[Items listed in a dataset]
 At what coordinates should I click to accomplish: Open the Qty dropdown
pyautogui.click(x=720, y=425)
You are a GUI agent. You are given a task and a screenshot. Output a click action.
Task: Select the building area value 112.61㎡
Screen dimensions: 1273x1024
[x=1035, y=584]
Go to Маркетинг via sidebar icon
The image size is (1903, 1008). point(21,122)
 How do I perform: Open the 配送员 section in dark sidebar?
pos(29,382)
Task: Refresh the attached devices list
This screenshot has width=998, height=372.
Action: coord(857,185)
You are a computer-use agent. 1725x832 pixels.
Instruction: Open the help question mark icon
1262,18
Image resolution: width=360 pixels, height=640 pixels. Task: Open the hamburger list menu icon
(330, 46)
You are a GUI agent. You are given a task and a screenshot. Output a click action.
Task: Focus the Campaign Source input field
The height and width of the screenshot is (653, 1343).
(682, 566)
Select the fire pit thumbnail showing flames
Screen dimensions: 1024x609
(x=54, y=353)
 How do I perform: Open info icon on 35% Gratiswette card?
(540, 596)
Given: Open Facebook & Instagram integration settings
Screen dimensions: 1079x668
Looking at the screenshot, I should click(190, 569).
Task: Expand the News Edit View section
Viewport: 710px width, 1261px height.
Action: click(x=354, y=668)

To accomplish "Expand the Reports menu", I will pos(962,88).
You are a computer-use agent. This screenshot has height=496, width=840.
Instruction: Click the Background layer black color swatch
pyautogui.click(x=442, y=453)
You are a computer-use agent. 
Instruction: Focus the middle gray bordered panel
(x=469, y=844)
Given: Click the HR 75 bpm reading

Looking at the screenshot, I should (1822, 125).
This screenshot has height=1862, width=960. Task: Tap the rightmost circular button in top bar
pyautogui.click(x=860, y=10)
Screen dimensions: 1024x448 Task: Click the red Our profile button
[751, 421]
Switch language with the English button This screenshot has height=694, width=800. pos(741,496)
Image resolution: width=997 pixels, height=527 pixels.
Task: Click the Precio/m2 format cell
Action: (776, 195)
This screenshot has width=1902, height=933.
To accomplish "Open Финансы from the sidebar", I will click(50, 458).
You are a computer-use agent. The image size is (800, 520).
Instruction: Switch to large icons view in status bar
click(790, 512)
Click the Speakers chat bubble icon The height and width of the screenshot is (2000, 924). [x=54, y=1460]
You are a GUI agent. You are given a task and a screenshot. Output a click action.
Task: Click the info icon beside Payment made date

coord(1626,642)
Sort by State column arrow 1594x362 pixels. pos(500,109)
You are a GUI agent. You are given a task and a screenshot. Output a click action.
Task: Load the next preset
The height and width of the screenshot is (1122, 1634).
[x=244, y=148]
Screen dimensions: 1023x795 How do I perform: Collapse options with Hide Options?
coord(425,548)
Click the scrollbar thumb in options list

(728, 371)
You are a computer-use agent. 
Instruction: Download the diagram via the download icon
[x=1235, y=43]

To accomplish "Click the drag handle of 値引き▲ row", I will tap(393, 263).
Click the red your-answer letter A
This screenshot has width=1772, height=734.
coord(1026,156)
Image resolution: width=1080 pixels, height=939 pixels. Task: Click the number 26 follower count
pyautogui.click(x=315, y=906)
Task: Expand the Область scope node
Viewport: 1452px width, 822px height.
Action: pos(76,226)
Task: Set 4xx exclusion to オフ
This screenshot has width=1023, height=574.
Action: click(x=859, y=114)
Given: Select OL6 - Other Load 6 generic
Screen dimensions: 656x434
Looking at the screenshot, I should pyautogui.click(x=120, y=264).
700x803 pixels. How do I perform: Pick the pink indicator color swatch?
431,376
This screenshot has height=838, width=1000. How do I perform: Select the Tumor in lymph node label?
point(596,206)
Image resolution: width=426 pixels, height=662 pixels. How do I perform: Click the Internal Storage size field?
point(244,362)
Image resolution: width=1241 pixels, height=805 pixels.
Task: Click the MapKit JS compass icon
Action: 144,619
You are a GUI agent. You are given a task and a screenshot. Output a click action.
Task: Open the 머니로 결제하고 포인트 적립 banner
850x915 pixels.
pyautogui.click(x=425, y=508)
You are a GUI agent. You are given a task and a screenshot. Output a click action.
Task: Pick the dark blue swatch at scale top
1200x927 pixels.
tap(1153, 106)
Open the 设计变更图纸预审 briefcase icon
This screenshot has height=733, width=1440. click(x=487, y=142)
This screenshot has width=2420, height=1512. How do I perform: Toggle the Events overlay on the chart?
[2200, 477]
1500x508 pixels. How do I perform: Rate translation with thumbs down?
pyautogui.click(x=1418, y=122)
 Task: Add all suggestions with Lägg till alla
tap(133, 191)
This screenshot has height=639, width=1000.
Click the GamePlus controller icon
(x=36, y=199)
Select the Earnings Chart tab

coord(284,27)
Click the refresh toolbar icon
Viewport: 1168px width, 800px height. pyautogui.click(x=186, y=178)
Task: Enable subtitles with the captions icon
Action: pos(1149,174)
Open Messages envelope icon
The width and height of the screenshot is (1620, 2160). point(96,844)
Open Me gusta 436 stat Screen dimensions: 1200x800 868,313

## Problem
Repeat each record verbatim.

## Result of the task
 At what coordinates should I click to accomplish: Open the Qty dropdown
pyautogui.click(x=720, y=425)
You are a GUI agent. You are given a task and a screenshot. Output a click action.
Task: Select the building area value 112.61㎡
Screen dimensions: 1273x1024
[x=1035, y=584]
Go to Маркетинг via sidebar icon
The image size is (1903, 1008). point(21,122)
 How do I perform: Open the 配送员 section in dark sidebar?
pos(29,382)
Task: Refresh the attached devices list
This screenshot has width=998, height=372.
Action: coord(857,185)
You are a computer-use agent. 1725x832 pixels.
Instruction: Open the help question mark icon
1262,18
Image resolution: width=360 pixels, height=640 pixels. Task: Open the hamburger list menu icon
(330, 46)
You are a GUI agent. You are given a task and a screenshot. Output a click action.
Task: Focus the Campaign Source input field
The height and width of the screenshot is (653, 1343).
(682, 566)
Select the fire pit thumbnail showing flames
Screen dimensions: 1024x609
(x=54, y=353)
 How do I perform: Open info icon on 35% Gratiswette card?
(540, 596)
Given: Open Facebook & Instagram integration settings
Screen dimensions: 1079x668
Looking at the screenshot, I should click(190, 569).
Task: Expand the News Edit View section
Viewport: 710px width, 1261px height.
Action: click(x=354, y=668)

To accomplish "Expand the Reports menu", I will pos(962,88).
You are a computer-use agent. This screenshot has height=496, width=840.
Instruction: Click the Background layer black color swatch
pyautogui.click(x=442, y=453)
You are a computer-use agent. 
Instruction: Focus the middle gray bordered panel
(x=469, y=844)
Given: Click the HR 75 bpm reading

Looking at the screenshot, I should (1822, 125).
This screenshot has height=1862, width=960. Task: Tap the rightmost circular button in top bar
pyautogui.click(x=860, y=10)
Screen dimensions: 1024x448 Task: Click the red Our profile button
[751, 421]
Switch language with the English button This screenshot has height=694, width=800. pos(741,496)
Image resolution: width=997 pixels, height=527 pixels.
Task: Click the Precio/m2 format cell
Action: (776, 195)
This screenshot has width=1902, height=933.
To accomplish "Open Финансы from the sidebar", I will click(50, 458).
You are a computer-use agent. The image size is (800, 520).
Instruction: Switch to large icons view in status bar
click(790, 512)
Click the Speakers chat bubble icon The height and width of the screenshot is (2000, 924). [x=54, y=1460]
You are a GUI agent. You are given a task and a screenshot. Output a click action.
Task: Click the info icon beside Payment made date

coord(1626,642)
Sort by State column arrow 1594x362 pixels. pos(500,109)
You are a GUI agent. You are given a task and a screenshot. Output a click action.
Task: Load the next preset
The height and width of the screenshot is (1122, 1634).
[x=244, y=148]
Screen dimensions: 1023x795 How do I perform: Collapse options with Hide Options?
coord(425,548)
Click the scrollbar thumb in options list

(728, 371)
You are a computer-use agent. 
Instruction: Download the diagram via the download icon
[x=1235, y=43]

To accomplish "Click the drag handle of 値引き▲ row", I will tap(393, 263).
Click the red your-answer letter A
This screenshot has width=1772, height=734.
coord(1026,156)
Image resolution: width=1080 pixels, height=939 pixels. Task: Click the number 26 follower count
pyautogui.click(x=315, y=906)
Task: Expand the Область scope node
Viewport: 1452px width, 822px height.
Action: pos(76,226)
Task: Set 4xx exclusion to オフ
This screenshot has width=1023, height=574.
Action: click(x=859, y=114)
Given: Select OL6 - Other Load 6 generic
Screen dimensions: 656x434
Looking at the screenshot, I should pyautogui.click(x=120, y=264).
700x803 pixels. How do I perform: Pick the pink indicator color swatch?
431,376
This screenshot has height=838, width=1000. How do I perform: Select the Tumor in lymph node label?
point(596,206)
Image resolution: width=426 pixels, height=662 pixels. How do I perform: Click the Internal Storage size field?
point(244,362)
Image resolution: width=1241 pixels, height=805 pixels.
Task: Click the MapKit JS compass icon
Action: 144,619
You are a GUI agent. You are given a task and a screenshot. Output a click action.
Task: Open the 머니로 결제하고 포인트 적립 banner
850x915 pixels.
pyautogui.click(x=425, y=508)
You are a GUI agent. You are given a task and a screenshot. Output a click action.
Task: Pick the dark blue swatch at scale top
1200x927 pixels.
tap(1153, 106)
Open the 设计变更图纸预审 briefcase icon
This screenshot has height=733, width=1440. click(x=487, y=142)
This screenshot has width=2420, height=1512. How do I perform: Toggle the Events overlay on the chart?
[2200, 477]
1500x508 pixels. How do I perform: Rate translation with thumbs down?
pyautogui.click(x=1418, y=122)
 Task: Add all suggestions with Lägg till alla
tap(133, 191)
This screenshot has height=639, width=1000.
Click the GamePlus controller icon
(x=36, y=199)
Select the Earnings Chart tab

coord(284,27)
Click the refresh toolbar icon
Viewport: 1168px width, 800px height. pyautogui.click(x=186, y=178)
Task: Enable subtitles with the captions icon
Action: pos(1149,174)
Open Messages envelope icon
The width and height of the screenshot is (1620, 2160). point(96,844)
Open Me gusta 436 stat Screen dimensions: 1200x800 868,313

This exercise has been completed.